• _What the exercise asks_:
With the line containing "Switch to the 比对两个文件 tab" as the first line and the last line of the records as the final one, reproduce that range exactly.
--- START ---
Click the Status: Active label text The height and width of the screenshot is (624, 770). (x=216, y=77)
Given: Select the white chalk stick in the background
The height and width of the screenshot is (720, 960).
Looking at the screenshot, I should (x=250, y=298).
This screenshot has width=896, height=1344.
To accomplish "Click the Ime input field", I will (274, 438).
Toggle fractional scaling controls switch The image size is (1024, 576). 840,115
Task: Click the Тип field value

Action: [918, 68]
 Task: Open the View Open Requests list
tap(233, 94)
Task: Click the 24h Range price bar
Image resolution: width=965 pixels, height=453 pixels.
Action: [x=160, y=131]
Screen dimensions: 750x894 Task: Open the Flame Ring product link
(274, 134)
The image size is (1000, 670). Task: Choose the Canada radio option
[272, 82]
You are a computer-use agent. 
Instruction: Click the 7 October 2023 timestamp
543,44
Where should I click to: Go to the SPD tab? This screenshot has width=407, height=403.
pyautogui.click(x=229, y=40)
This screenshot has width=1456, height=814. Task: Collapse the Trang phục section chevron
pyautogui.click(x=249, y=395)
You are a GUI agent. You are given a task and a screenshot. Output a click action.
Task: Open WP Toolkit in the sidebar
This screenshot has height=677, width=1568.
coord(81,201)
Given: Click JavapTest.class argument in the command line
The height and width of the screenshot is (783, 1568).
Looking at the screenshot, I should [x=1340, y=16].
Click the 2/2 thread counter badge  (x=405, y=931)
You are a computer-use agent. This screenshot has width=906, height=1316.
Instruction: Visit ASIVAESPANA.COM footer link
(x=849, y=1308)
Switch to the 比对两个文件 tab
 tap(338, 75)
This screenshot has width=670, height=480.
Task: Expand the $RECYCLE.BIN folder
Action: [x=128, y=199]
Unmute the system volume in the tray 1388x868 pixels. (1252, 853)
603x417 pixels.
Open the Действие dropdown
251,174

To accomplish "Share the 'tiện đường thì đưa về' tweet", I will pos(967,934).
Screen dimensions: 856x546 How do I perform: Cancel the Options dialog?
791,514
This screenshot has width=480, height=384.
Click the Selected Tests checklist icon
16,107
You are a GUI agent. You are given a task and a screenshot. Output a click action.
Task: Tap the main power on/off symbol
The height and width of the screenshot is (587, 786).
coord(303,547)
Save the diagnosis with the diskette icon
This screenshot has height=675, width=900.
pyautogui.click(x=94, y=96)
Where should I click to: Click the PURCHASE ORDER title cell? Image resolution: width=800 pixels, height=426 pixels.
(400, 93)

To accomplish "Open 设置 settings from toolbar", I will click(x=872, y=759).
--- END ---
• _Task response_:
Switch to the 比对两个文件 tab
 tap(338, 75)
This screenshot has width=670, height=480.
Task: Expand the $RECYCLE.BIN folder
Action: [x=128, y=199]
Unmute the system volume in the tray 1388x868 pixels. (1252, 853)
603x417 pixels.
Open the Действие dropdown
251,174

To accomplish "Share the 'tiện đường thì đưa về' tweet", I will pos(967,934).
Screen dimensions: 856x546 How do I perform: Cancel the Options dialog?
791,514
This screenshot has width=480, height=384.
Click the Selected Tests checklist icon
16,107
You are a GUI agent. You are given a task and a screenshot. Output a click action.
Task: Tap the main power on/off symbol
The height and width of the screenshot is (587, 786).
coord(303,547)
Save the diagnosis with the diskette icon
This screenshot has height=675, width=900.
pyautogui.click(x=94, y=96)
Where should I click to: Click the PURCHASE ORDER title cell? Image resolution: width=800 pixels, height=426 pixels.
(400, 93)

To accomplish "Open 设置 settings from toolbar", I will click(x=872, y=759).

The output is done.